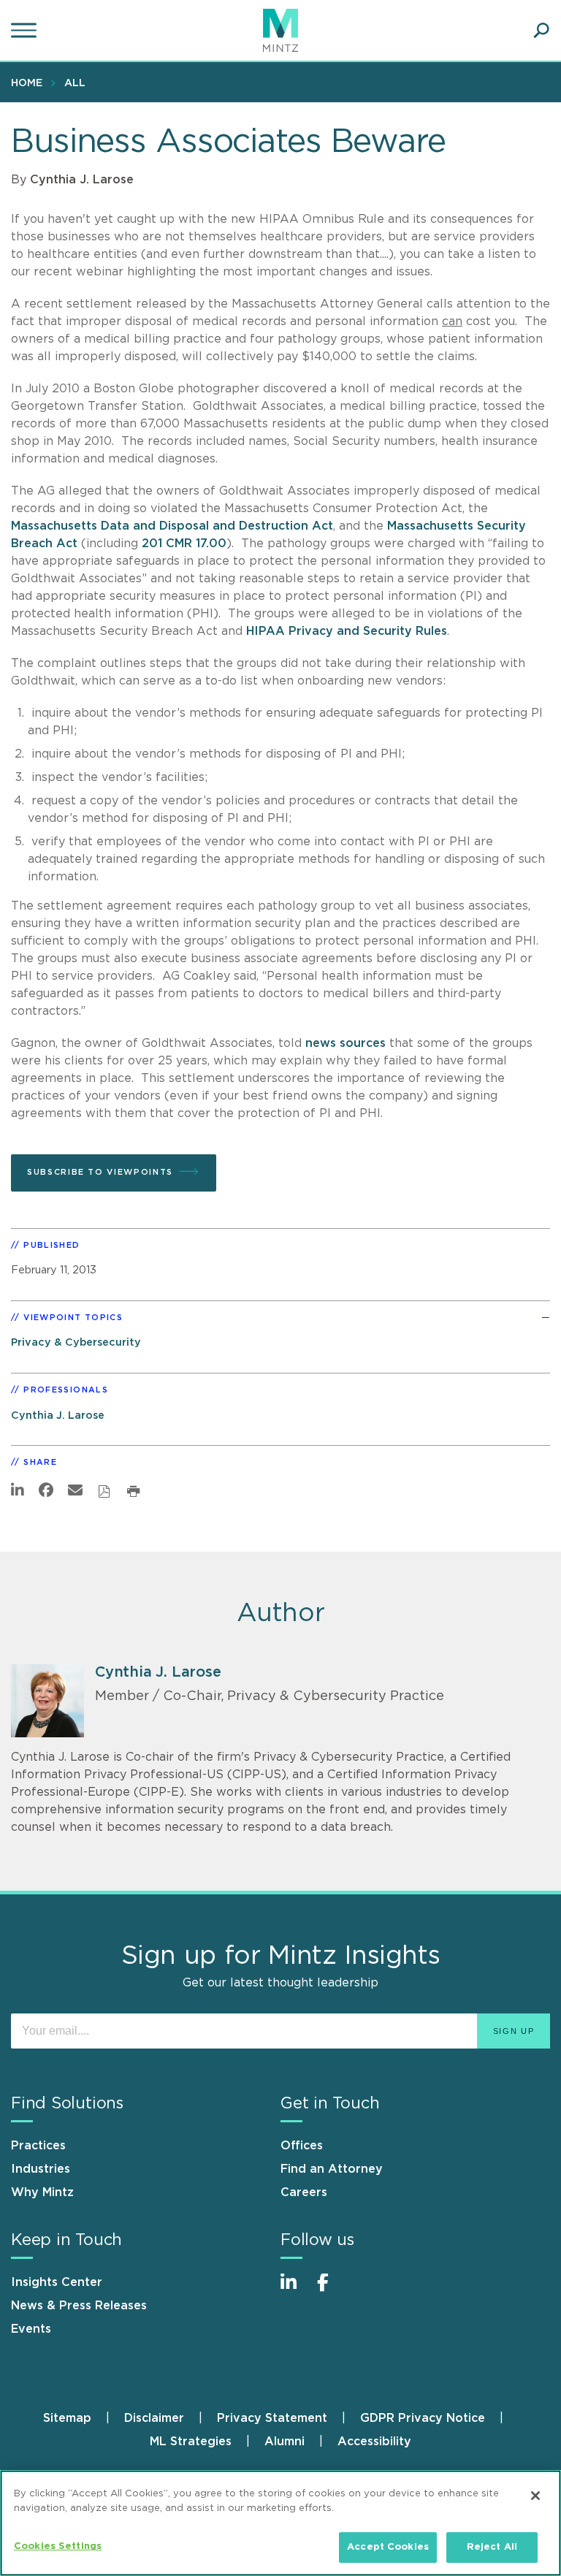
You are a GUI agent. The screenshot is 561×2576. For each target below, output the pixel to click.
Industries (40, 2169)
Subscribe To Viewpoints (100, 1172)
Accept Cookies (388, 2547)
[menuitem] (30, 82)
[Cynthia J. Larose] (47, 1700)
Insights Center (56, 2282)
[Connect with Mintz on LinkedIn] (295, 2290)
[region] (280, 2523)
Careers (303, 2192)
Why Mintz (42, 2192)
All (74, 83)
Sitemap (67, 2418)
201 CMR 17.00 (184, 543)
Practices (38, 2146)
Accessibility (374, 2441)
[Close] (535, 2496)
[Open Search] (541, 31)
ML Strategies (191, 2441)
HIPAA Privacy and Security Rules (346, 631)
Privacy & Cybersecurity (76, 1342)
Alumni (284, 2441)
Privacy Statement (272, 2418)
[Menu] (25, 30)
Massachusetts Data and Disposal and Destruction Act (172, 526)
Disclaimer (154, 2418)
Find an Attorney (331, 2169)
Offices (301, 2146)
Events (31, 2329)
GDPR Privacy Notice (422, 2418)
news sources (345, 1043)
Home (26, 83)
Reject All (492, 2547)
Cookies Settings (58, 2546)
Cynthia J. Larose (82, 180)
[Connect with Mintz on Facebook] (331, 2290)
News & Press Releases (79, 2306)
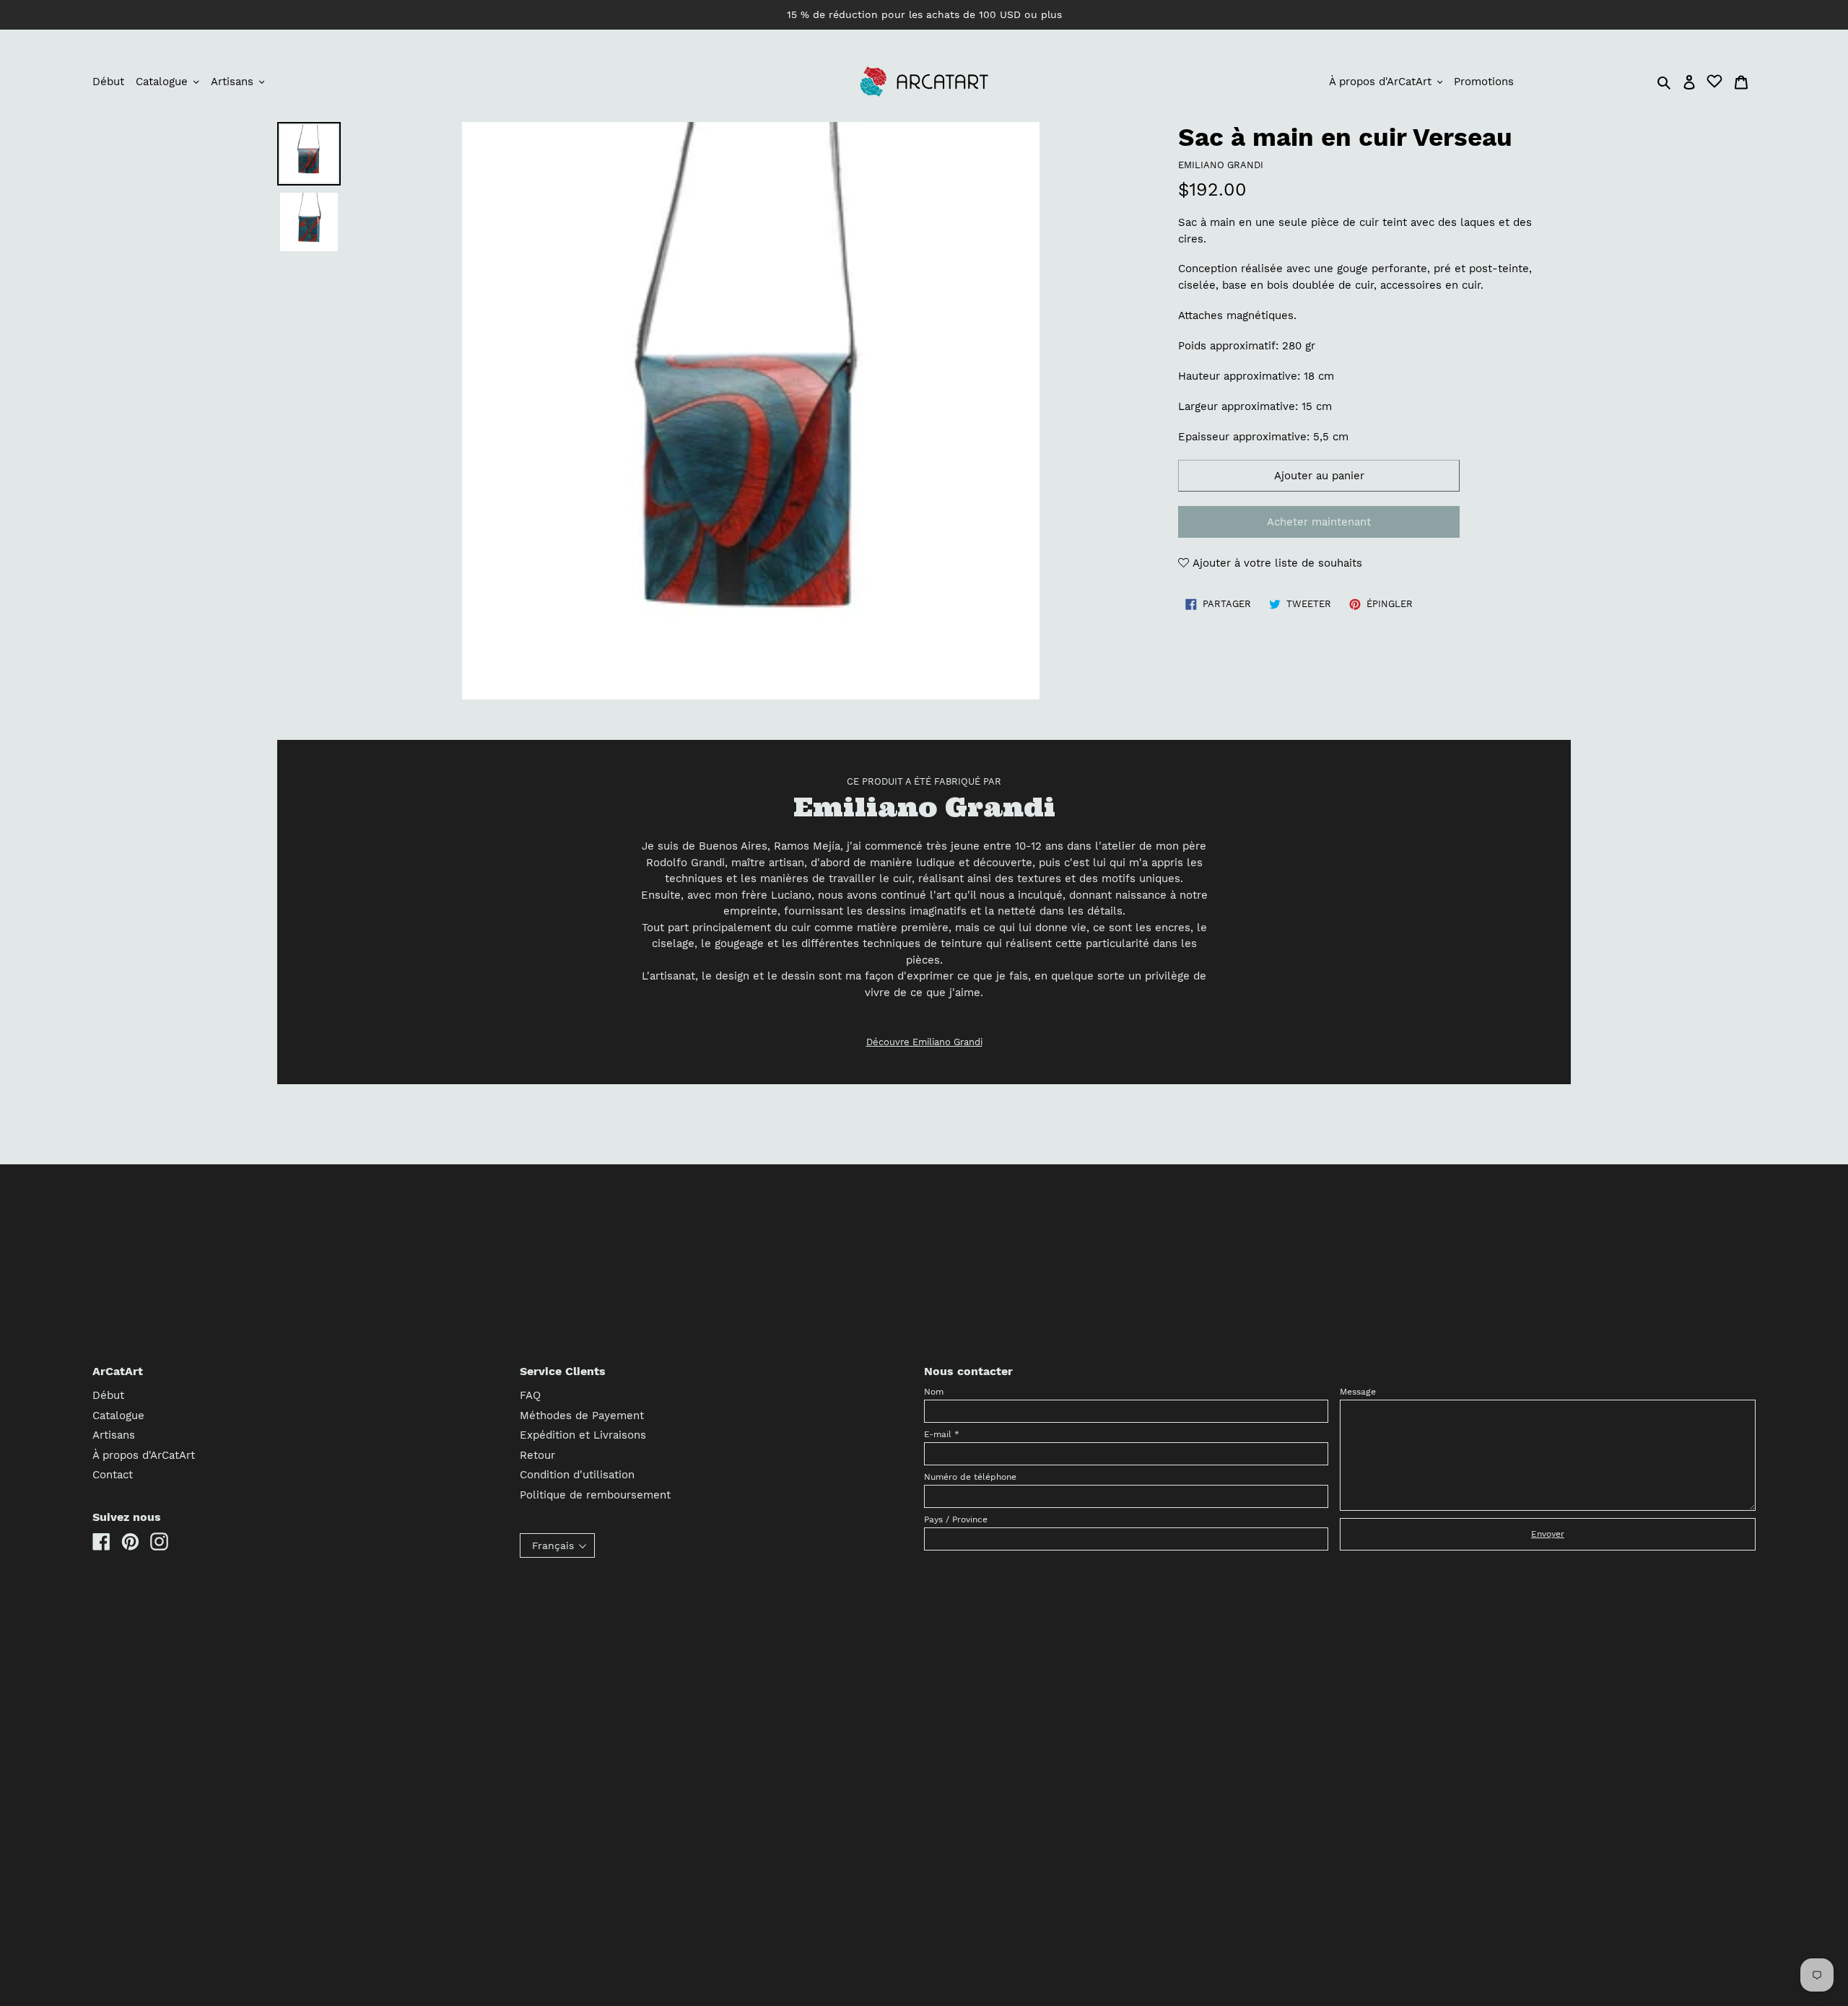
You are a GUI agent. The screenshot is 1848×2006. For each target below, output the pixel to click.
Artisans (113, 1435)
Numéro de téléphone (970, 1477)
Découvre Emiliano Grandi (924, 1042)
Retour (537, 1455)
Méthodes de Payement (582, 1415)
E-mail (941, 1434)
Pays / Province (956, 1519)
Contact (112, 1474)
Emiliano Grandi (1220, 165)
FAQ (530, 1395)
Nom (933, 1391)
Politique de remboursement (595, 1494)
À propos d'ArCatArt (143, 1455)
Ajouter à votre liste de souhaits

THE PROBLEM — Print the lines from the line containing "Privacy Statement (272, 2418)" through the last line of the listing, exactly as they stand, and leave any pictures out.

OUTPUT FOR THIS TASK —
Privacy Statement (272, 2418)
[Menu] (25, 30)
Massachusetts Data and Disposal and Destruction Act (172, 526)
Disclaimer (154, 2418)
Find an Attorney (331, 2169)
Offices (301, 2146)
Events (31, 2329)
GDPR Privacy Notice (422, 2418)
news sources (345, 1043)
Home (26, 83)
Reject All (492, 2547)
Cookies Settings (58, 2546)
Cynthia J. Larose (82, 180)
[Connect with Mintz on Facebook] (331, 2290)
News & Press Releases (79, 2306)
You are a GUI agent. The screenshot is 1848×2006. For each target below, output the pixel to click.
Artisans (113, 1435)
Numéro de téléphone (970, 1477)
Découvre Emiliano Grandi (924, 1042)
Retour (537, 1455)
Méthodes de Payement (582, 1415)
E-mail (941, 1434)
Pays / Province (956, 1519)
Contact (112, 1474)
Emiliano Grandi (1220, 165)
FAQ (530, 1395)
Nom (933, 1391)
Politique de remboursement (595, 1494)
À propos d'ArCatArt (143, 1455)
Ajouter à votre liste de souhaits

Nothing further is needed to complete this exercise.